Eu sei, esse blog parece o muro das lamentações. Mas é aqui que coloco as coisas que sinto para fora. Sei que provavelmente muitos não vão ler, ou mesmo que, de repente, as pessoas que eu gostaria que lessem nem tomem conhecimento de seu conteúdo. A vida é assim mesmo, fazer o que?
Estar mal? Nem sei se isso cabe mais a mim. Se supostamente o poço tinha um fundo, eu estou provando que posso ir além, e cada vez mais para baixo.
Motivação, a minha motivação, onde está? Alguém já a viu por aí?
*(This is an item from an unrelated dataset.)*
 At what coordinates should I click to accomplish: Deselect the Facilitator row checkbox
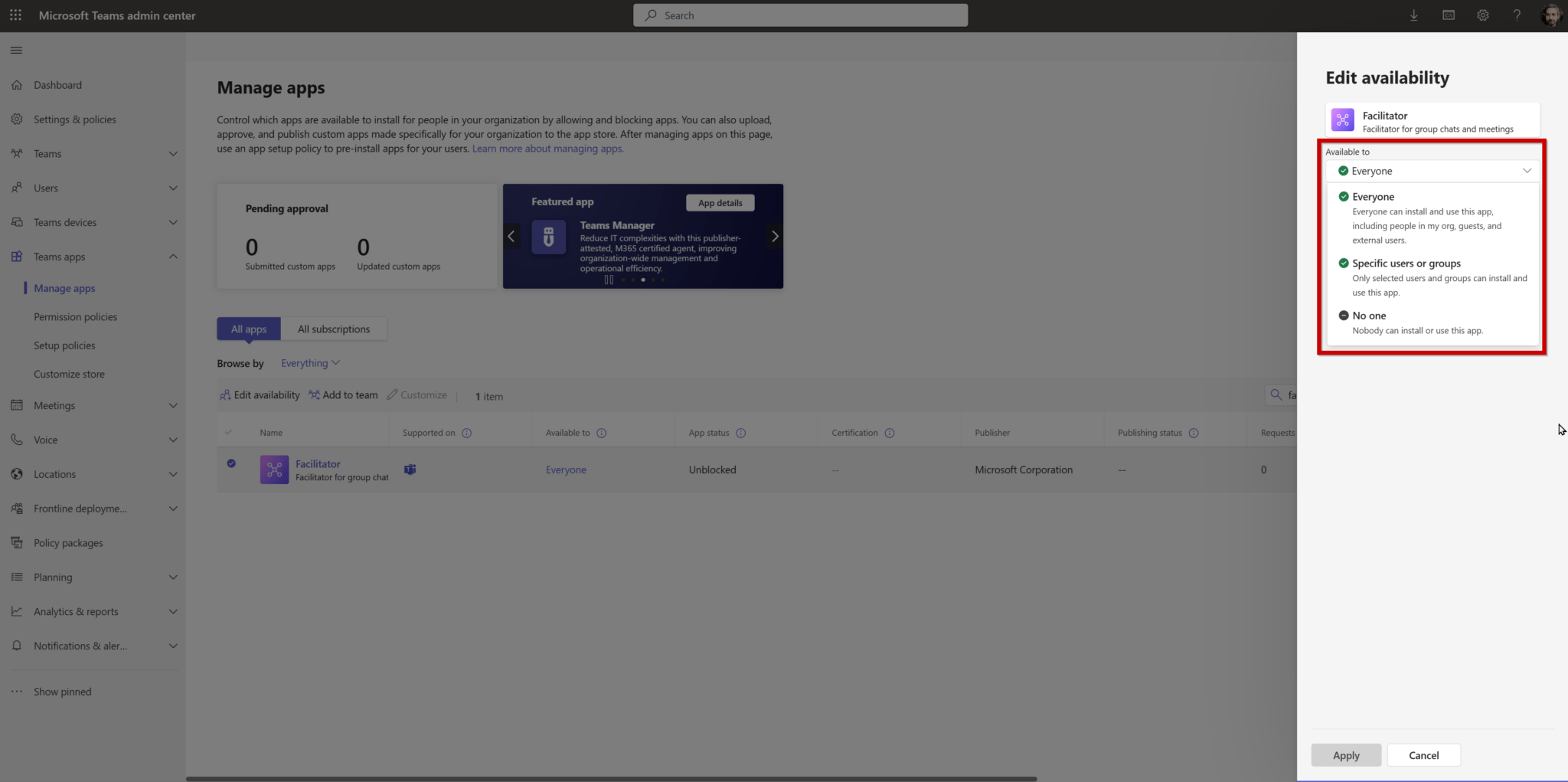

Sabe como eu faço para tê-la de volta?
Pouquíssimas pessoas sabem tudo o que eu tenho passado ultimamente, mais precisamente de uns 5 ou 6 meses para cá. Perdas, dor, decepção, dor, depressão, dor, isolamento, dor... essa é a minha humilde e empolgante vida. Tento de todas as formas não cair novamente, mas está difícil, sempre parece ter alguém disposto a me colocar para baixo, a me fazer sentir pior ainda. Crises nervosas fazem parte da minha vida agora, assim como as crises de choro que acontecem, em sua maioria, quando estou trancada em algum lugar, sozinha.
Aliás, é assim que tenho passado os últimos tempos, sozinha. Não completamente, porque ainda tem quem acredite que eu vá levantar um dia. Pessoas que remem contra a maré, uma minoria que tenta me fazer que a vida ainda vale a pena. Vale mesmo? Vai saber...
Como eu queria que as coisas fossem como naqueles contos de fada, que tudo fosse completamente feliz e colorido, e não negro, sem vida, sem perspectiva. Dói ver tudo isso, e dói mais ainda ver as pessoas que me rodeiam tentando me mostrar o que é certo a fazer, e ao mesmo tempo fltar ânimo e coragem para fazê-lo.
ânimo, essa palavra eu desconheço há tempos. Parece que as coisas acontecem automaticamente para mim. Qualquer coisa está boa, e qualquer que seja a maneira que for feita, é perfeito.
Droga de vida que sempre resolve puxar o meu tapete. Droga de vida que insiste em não me deixar ser feliz. Droga de vida.